The European Union leads a true guerrilla campaign to build a single railway transport market, especially in the freight sector, or to maintain the current status-quo. The long-standing tradition of approaching the networks as independent-national structures with unique valences and with role in protecting local business has a say in market mobility. As we speak, the ministers and MEPs are besieged with divergent messages from lobby groups who want them to change the meaning of the proposed Fourth Railway Package by introducing exemptions and derogations that would permit, in the end, the preservation of a closed market, hostile to real liberalization. Although we are talking about a long-term vision which seeks to transfer a significant share of the cargo transport from roads to railways, the institutional and administrative barriers they want to preserve in Member States will perpetuate the market fragmentation by disrupting this desideratum.

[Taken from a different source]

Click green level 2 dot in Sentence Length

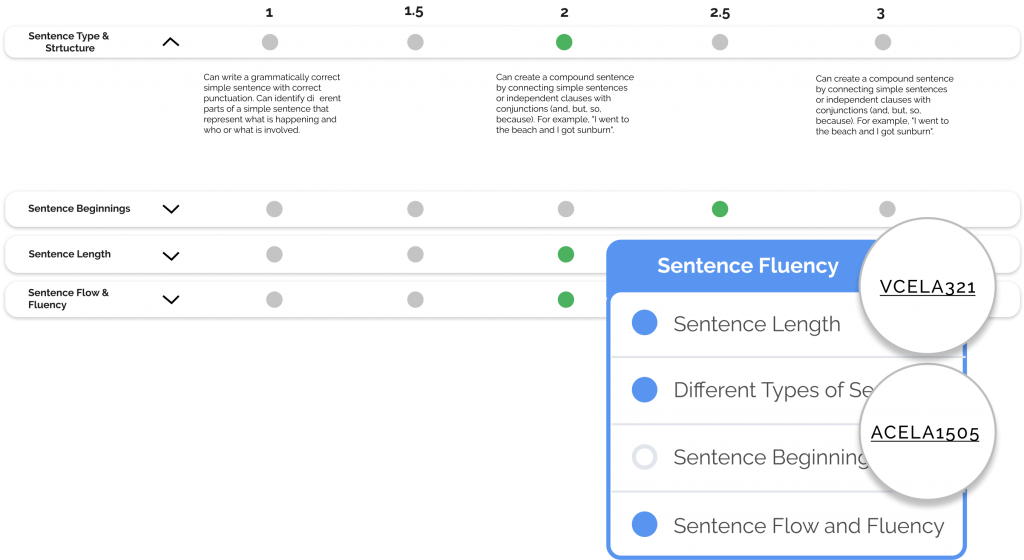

Meanwhile, we are looking to the east, where the large geographical areas tend to join again to create an attractive framework for the forwarders on the routes linking the Far East to Europe. Russia has carried out its railway restructuring plans, conveying the sector into a real business platform where both local magnates and multinational groups activate. Repositioning RZD in a company dealing mainly with infrastructure and investments and the outsourcing combined with the privatization of transport activities permit the concentration of public financial resources to the development of infrastructure and to the participation to large international projects, together with a dynamics of transport investors which seems to outrun by far the activities of the European companies. The international stock exchange listing has become a trend which permits the attraction of capital, but also a certain business visibility and credibility. In this context, it is not surprising the perseverance of Russia, together with Kazakhstan and Belarus, in carrying on the “Eurasia” project, by setting up a railway joint-venture that would facilitate freight transport in the common space. Based on a joint technical and institutional tradition, interoperability is easy to ensure thus enabling the construction of attractive commercial offers for large intercontinental transport.
A similar vision can also be noticed in the central area of the Eurasian bloc. Among diplomatic crises and local ambitions, Turkey continues, with Georgia and Azerbaijan, the Baku-Tbilisi-Kars project (while still not permitting Armenia to join the project), while the joint project of Turkmenistan with Afghanistan and Tajikistan draws the attention of neighbours (China, Iran and Kyrgyzstan) to identifying faster and cheaper routes to the Indian Ocean. In this puzzle, it will be interesting to watch the future position of Iran which can get out of “isolation” over the next period and which, just like Armenia, seeks to ensure a north-south axis to link the Persian Gulf to Northern Russia.